AIM OF THE EXERCISE: Copy out the rows below word for word, from the very first one through the line holding "pyautogui.click(x=1232, y=74)", both included. Leave out the pictures.
__________
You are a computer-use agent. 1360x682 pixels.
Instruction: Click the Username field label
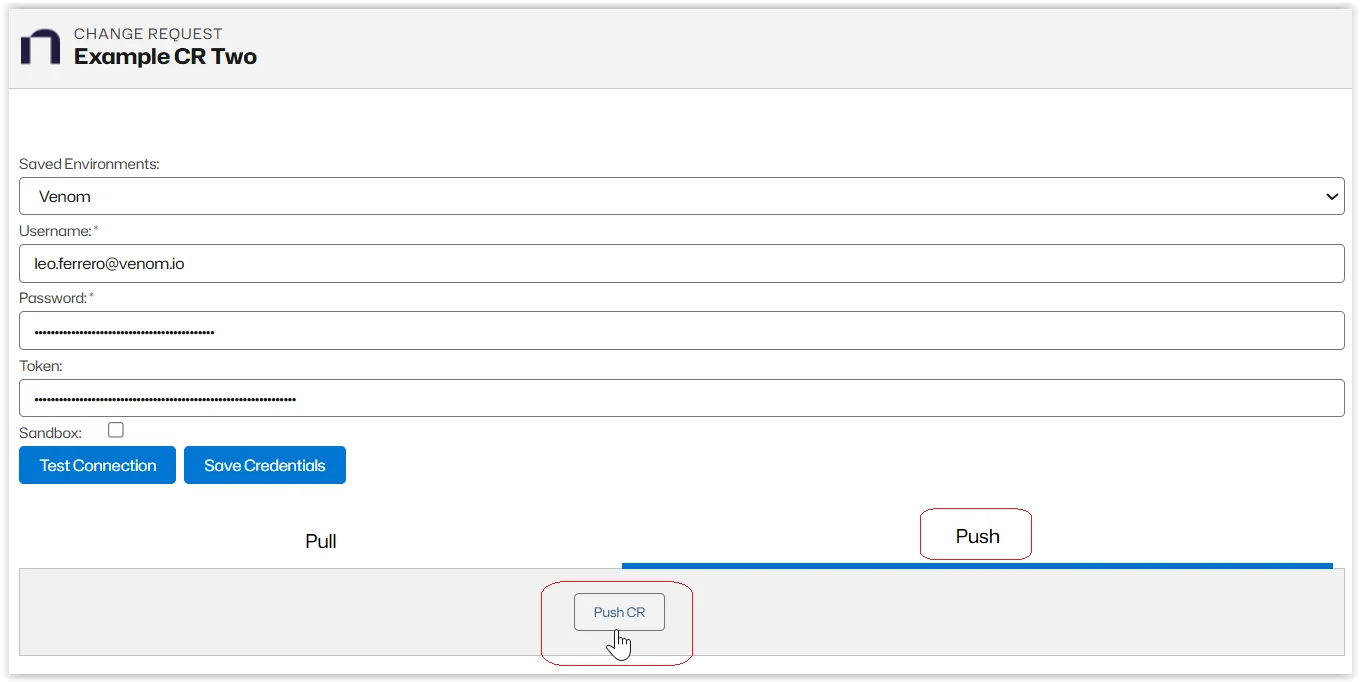pos(55,231)
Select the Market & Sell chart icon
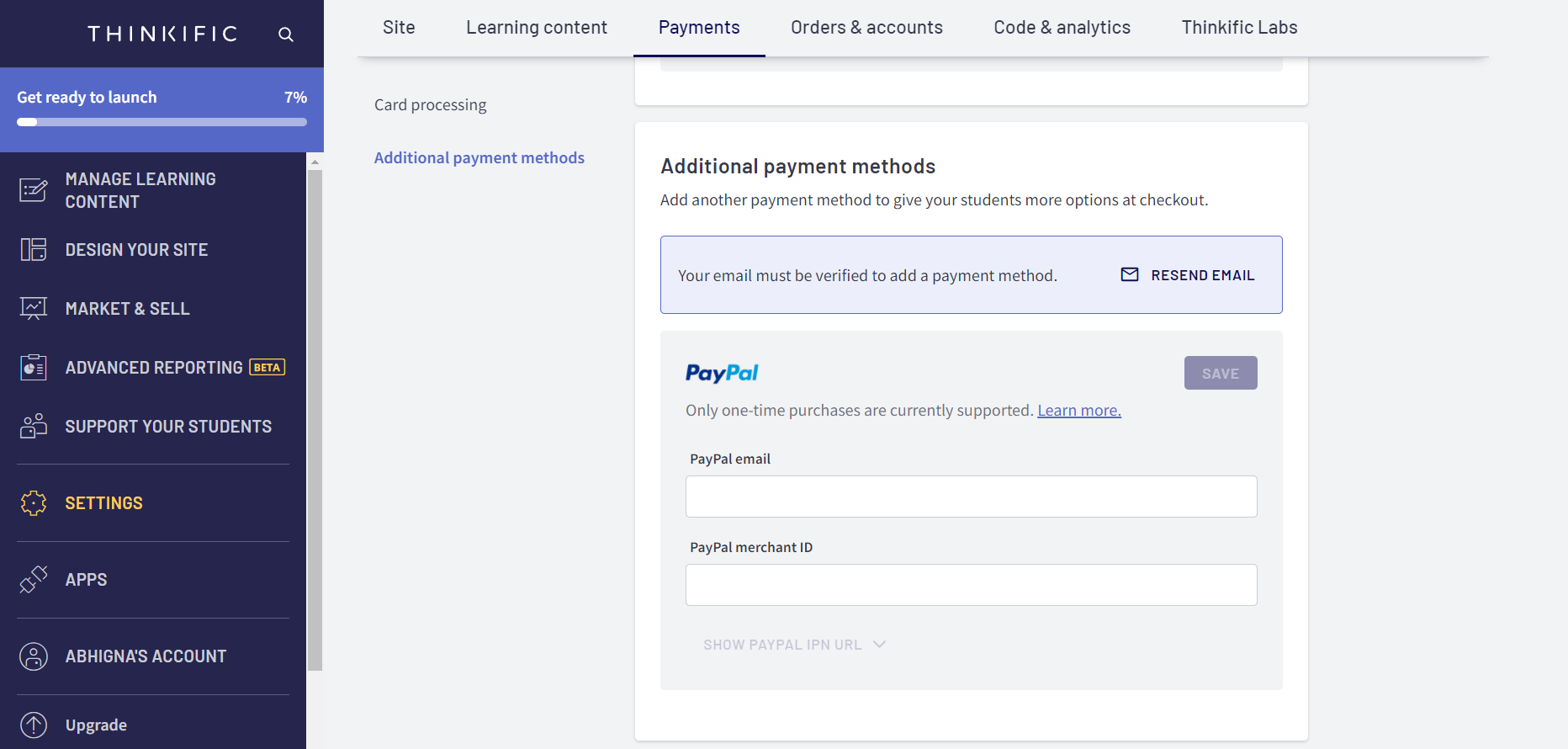This screenshot has width=1568, height=749. [x=34, y=308]
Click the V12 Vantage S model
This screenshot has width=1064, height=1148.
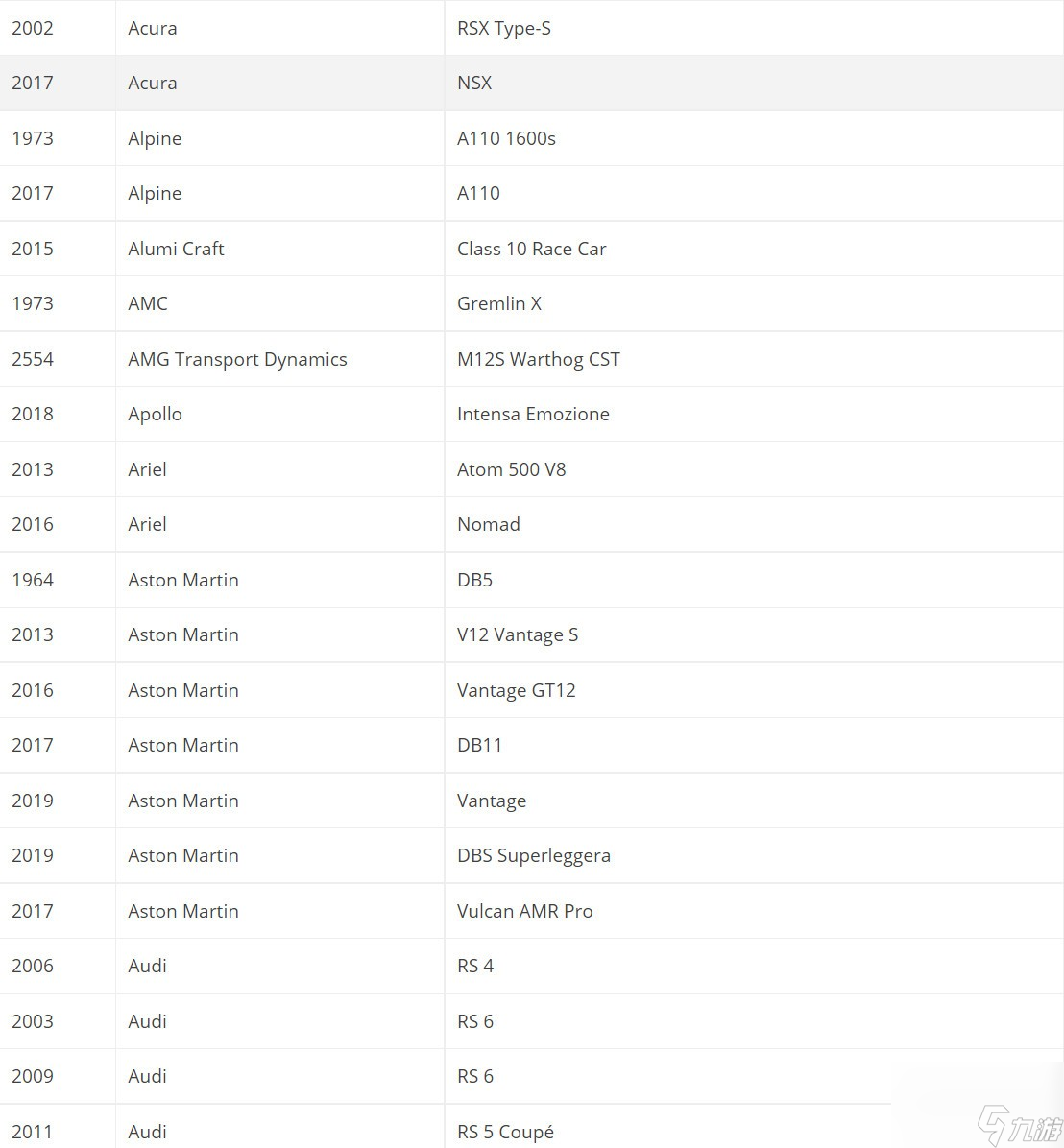point(517,634)
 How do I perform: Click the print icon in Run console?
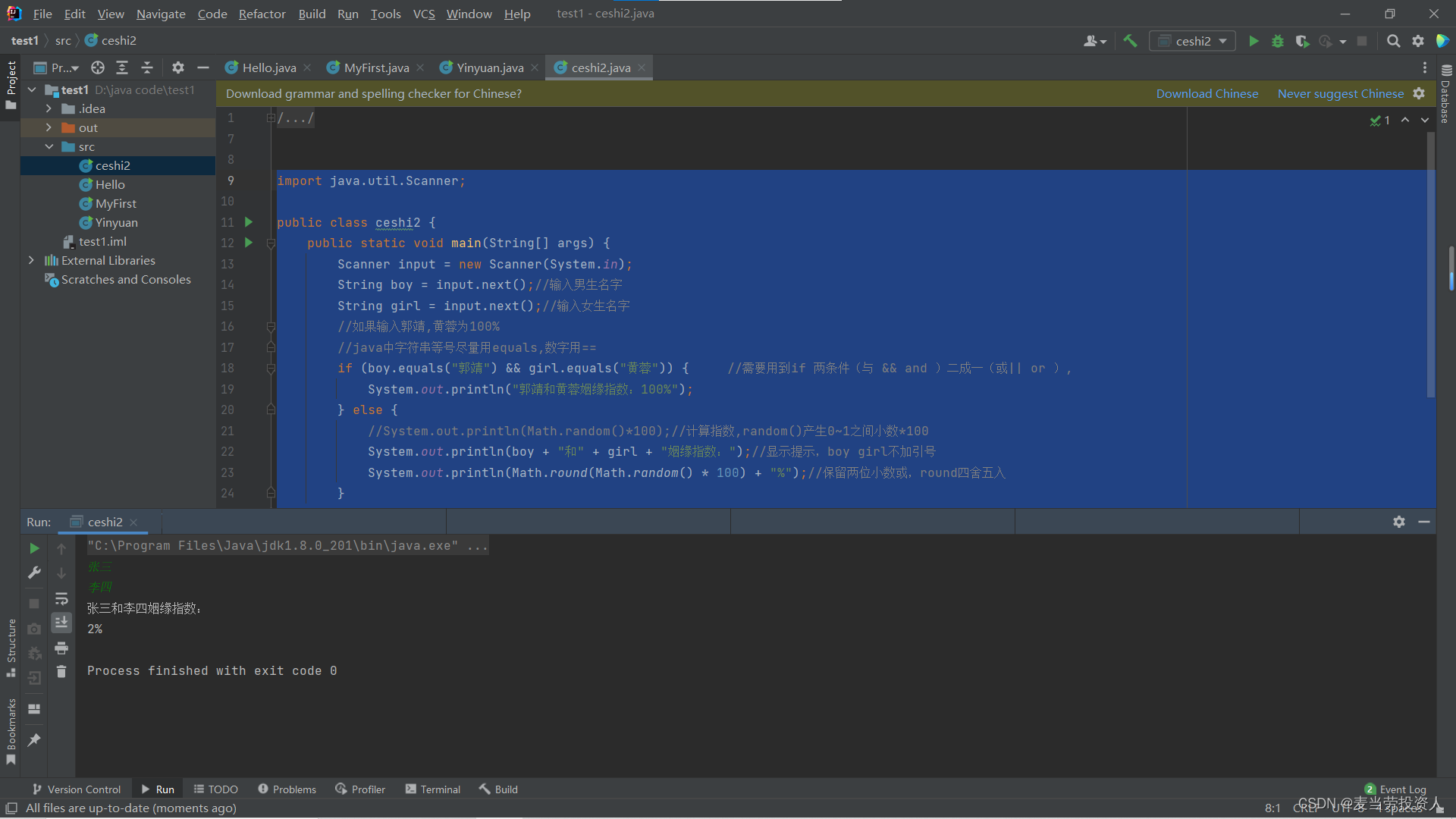click(x=61, y=648)
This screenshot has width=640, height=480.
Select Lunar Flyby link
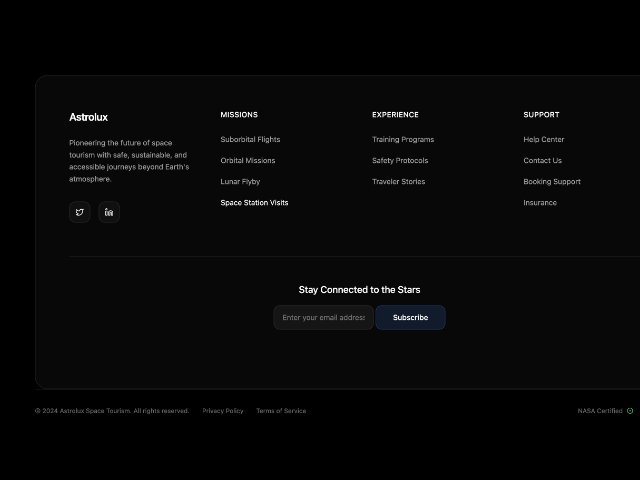240,182
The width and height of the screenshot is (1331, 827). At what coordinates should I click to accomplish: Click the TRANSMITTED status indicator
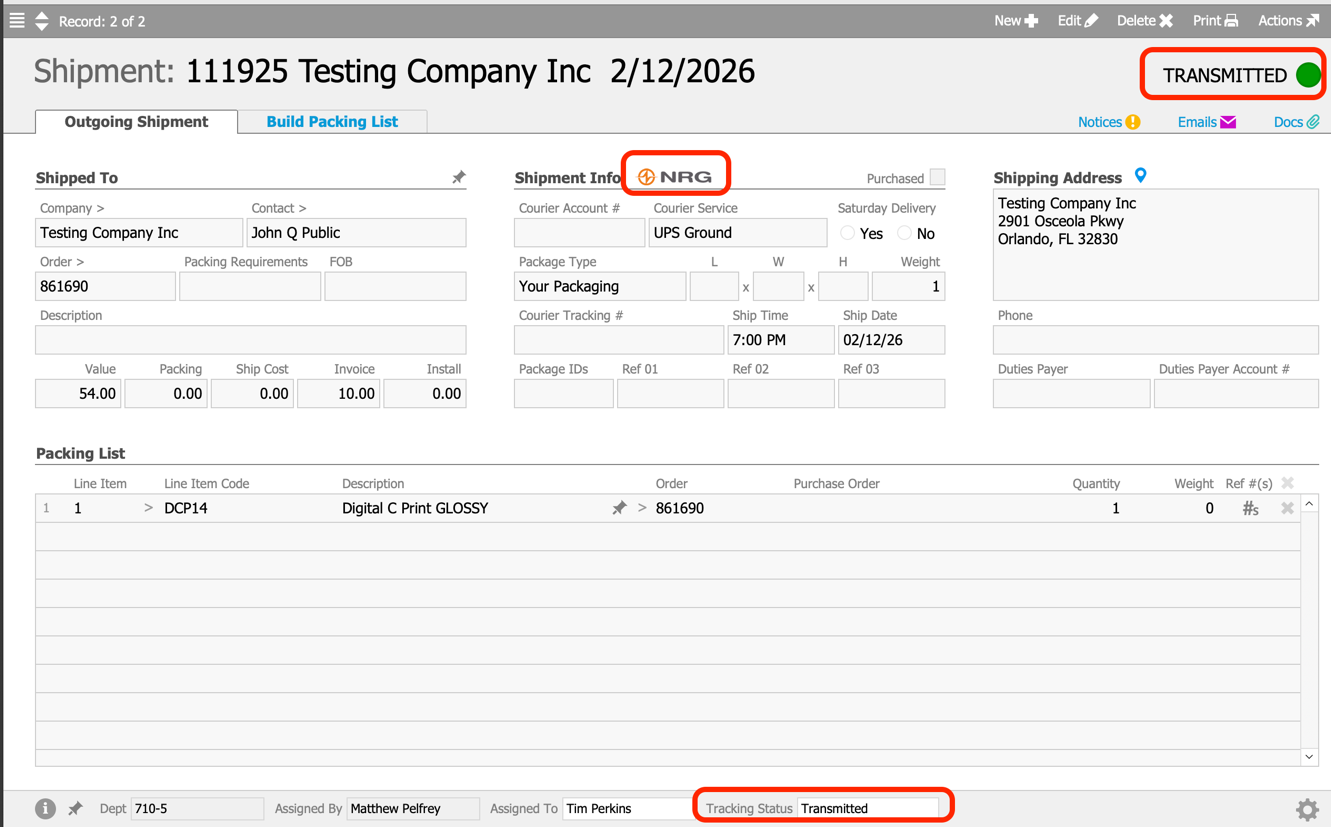pyautogui.click(x=1232, y=74)
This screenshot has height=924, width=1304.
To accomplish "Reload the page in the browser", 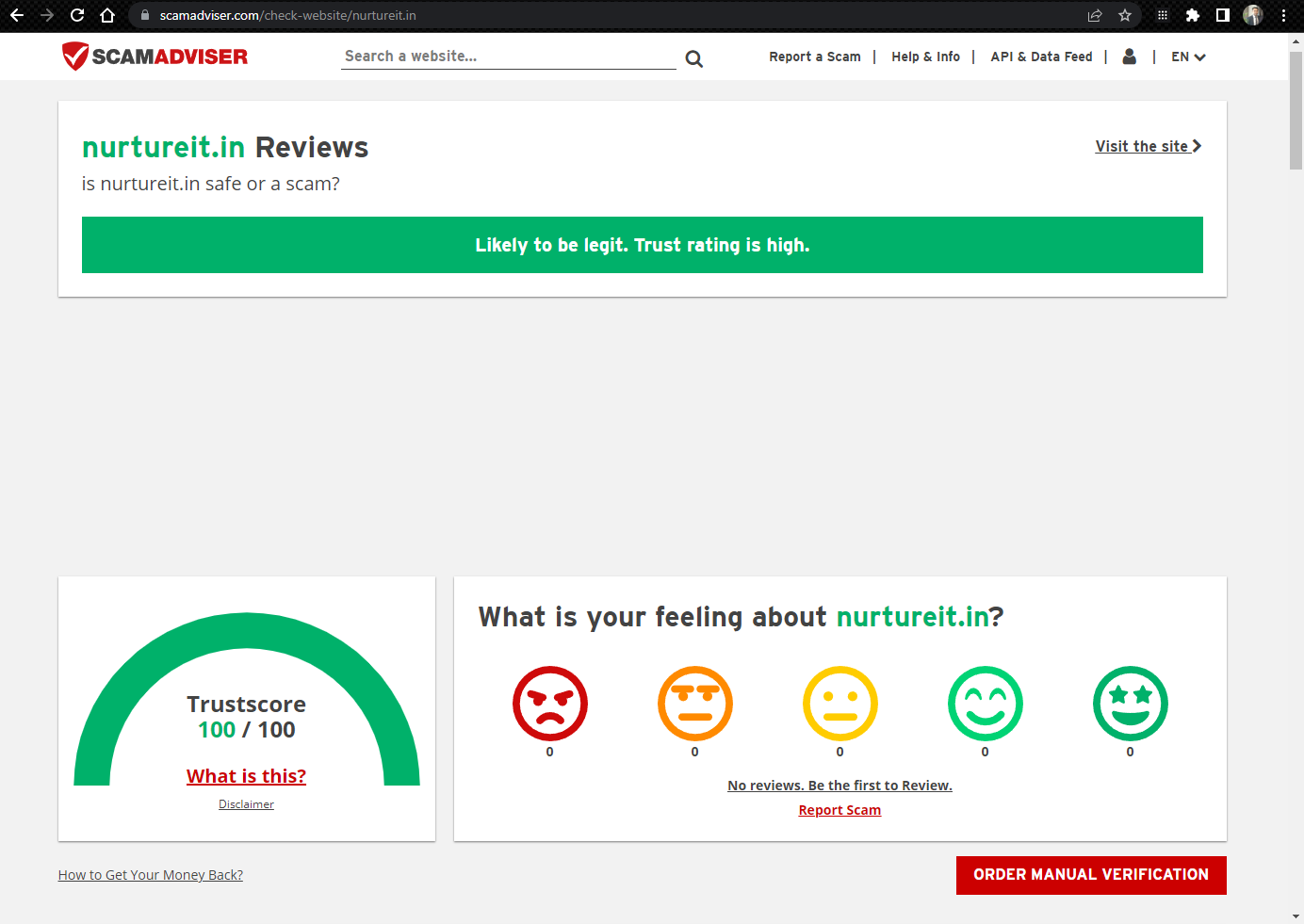I will [x=77, y=15].
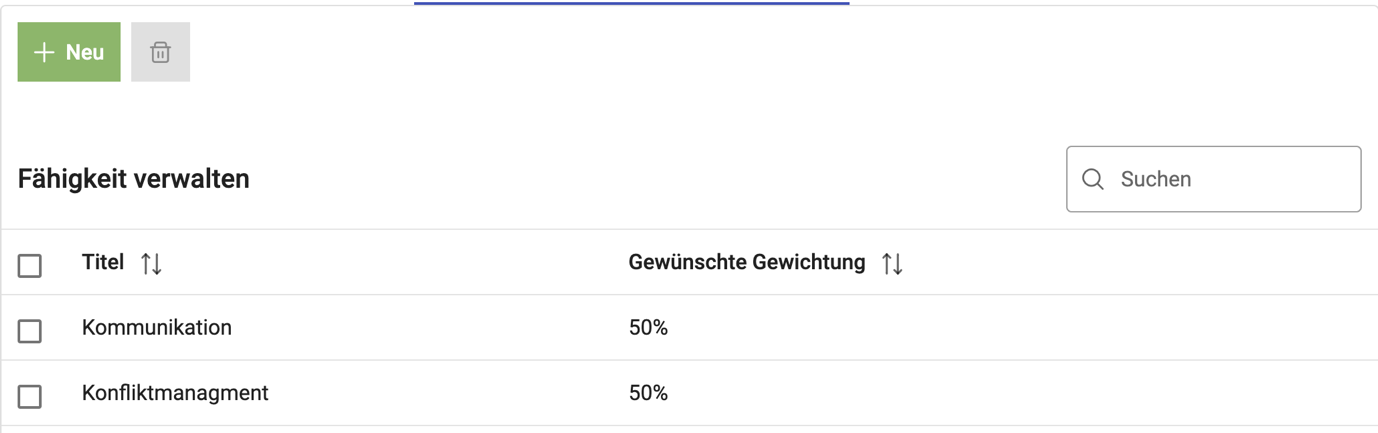This screenshot has width=1378, height=433.
Task: Click the plus icon in Neu button
Action: (44, 53)
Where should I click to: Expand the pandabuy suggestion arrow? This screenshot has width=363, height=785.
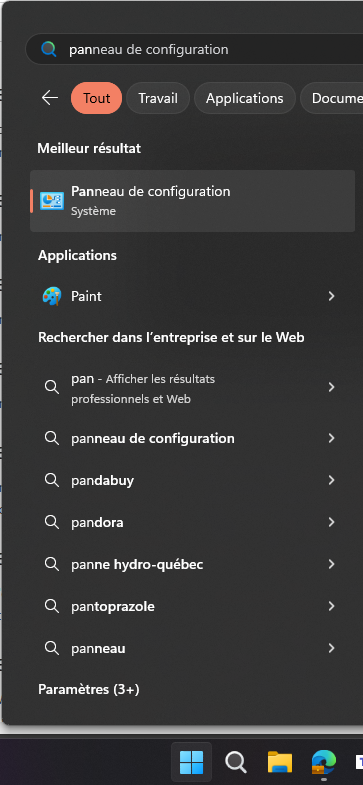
__________
PROBLEM SOLUTION:
You are a computer-use agent. 1360x682 pixels.
Instruction: Click the Username field label
pos(55,231)
Select the Market & Sell chart icon
This screenshot has width=1568, height=749. [x=34, y=308]
Click the V12 Vantage S model
This screenshot has width=1064, height=1148.
point(517,634)
 How do I perform: Click the print icon in Run console?
click(x=61, y=648)
This screenshot has width=640, height=480.
Select Lunar Flyby link
240,182
The width and height of the screenshot is (1331, 827). At what coordinates should I click to accomplish: Click the TRANSMITTED status indicator
pyautogui.click(x=1232, y=74)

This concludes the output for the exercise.